Ein Magnus macht keinen Klassenerhalt. Den aber hatten die Hamburger zum Ziel erklärt, nachdem die Zusammenarbeit mit Jan Henric Buettners Weissenhaus-Schachakademie beschlossen war – und die Aufstiegsmannschaft grünes Licht für weitere Verstärkungen gegeben hatte. Diejenigen, die die zweite Liga Nord gewonnen haben, sind bereit, im Sinne des sportlichen Erfolgs zugunsten von 2600+-Neuzugängen zurückzustecken.
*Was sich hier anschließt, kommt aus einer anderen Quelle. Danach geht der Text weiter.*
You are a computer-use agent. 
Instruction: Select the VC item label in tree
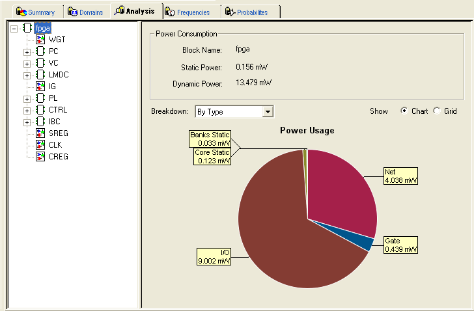(53, 63)
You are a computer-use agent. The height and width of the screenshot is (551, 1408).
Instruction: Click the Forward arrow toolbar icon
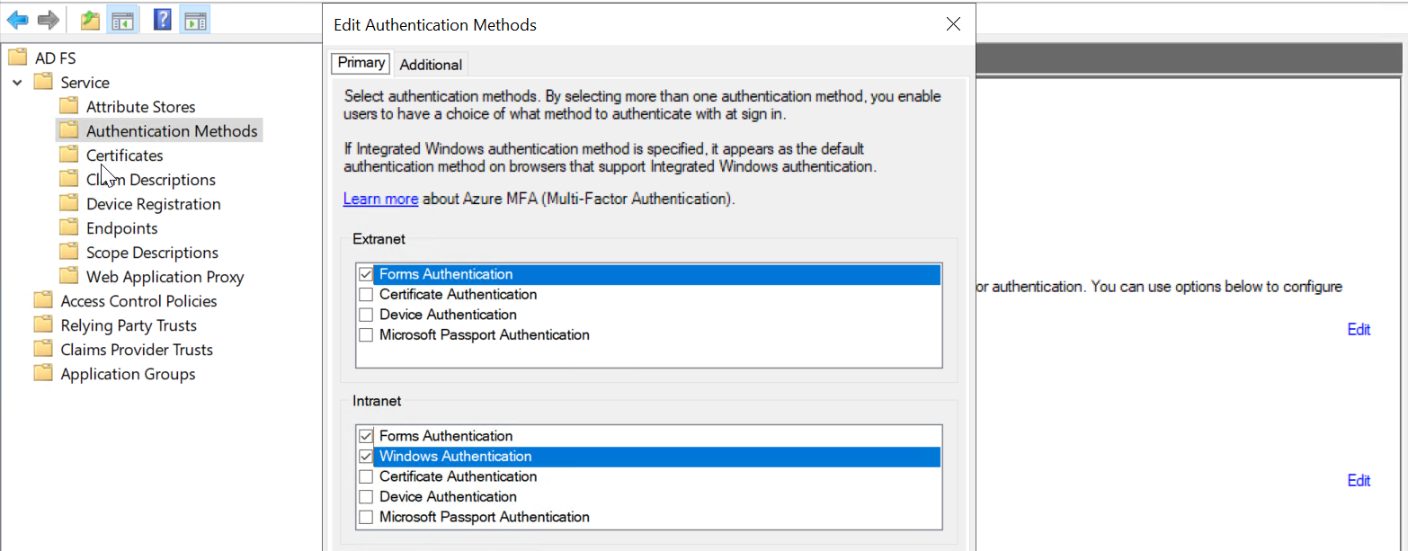click(48, 19)
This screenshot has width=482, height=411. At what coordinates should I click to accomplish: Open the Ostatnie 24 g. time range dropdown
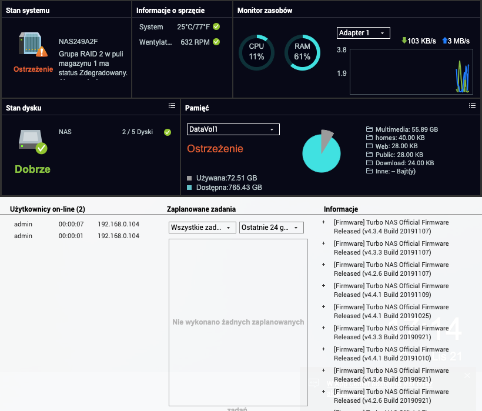271,228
Wenn der FC St. Pauli 2024/25 in Bestbesetzung antritt, wird an den ersten sechs Brettern eine Skandinavien-Auswahl zu besichtigen sein. Mit Magnus Carlsen, Johan-Sebastian Christiansen und Aryan Tari spielen die Nummer eins bis drei Norwegens künftig im Pauli-Dress, dazu mit Jonas Buhl Bjerre und Peter Heine Nielsen die Nummer eins und zwei Dänemarks. Auch der Engländer David Howell geht als Skandinavier durch (mit angelsächsischem Migrationshintergrund). Die englische Nummer zwei lebt in Oslo.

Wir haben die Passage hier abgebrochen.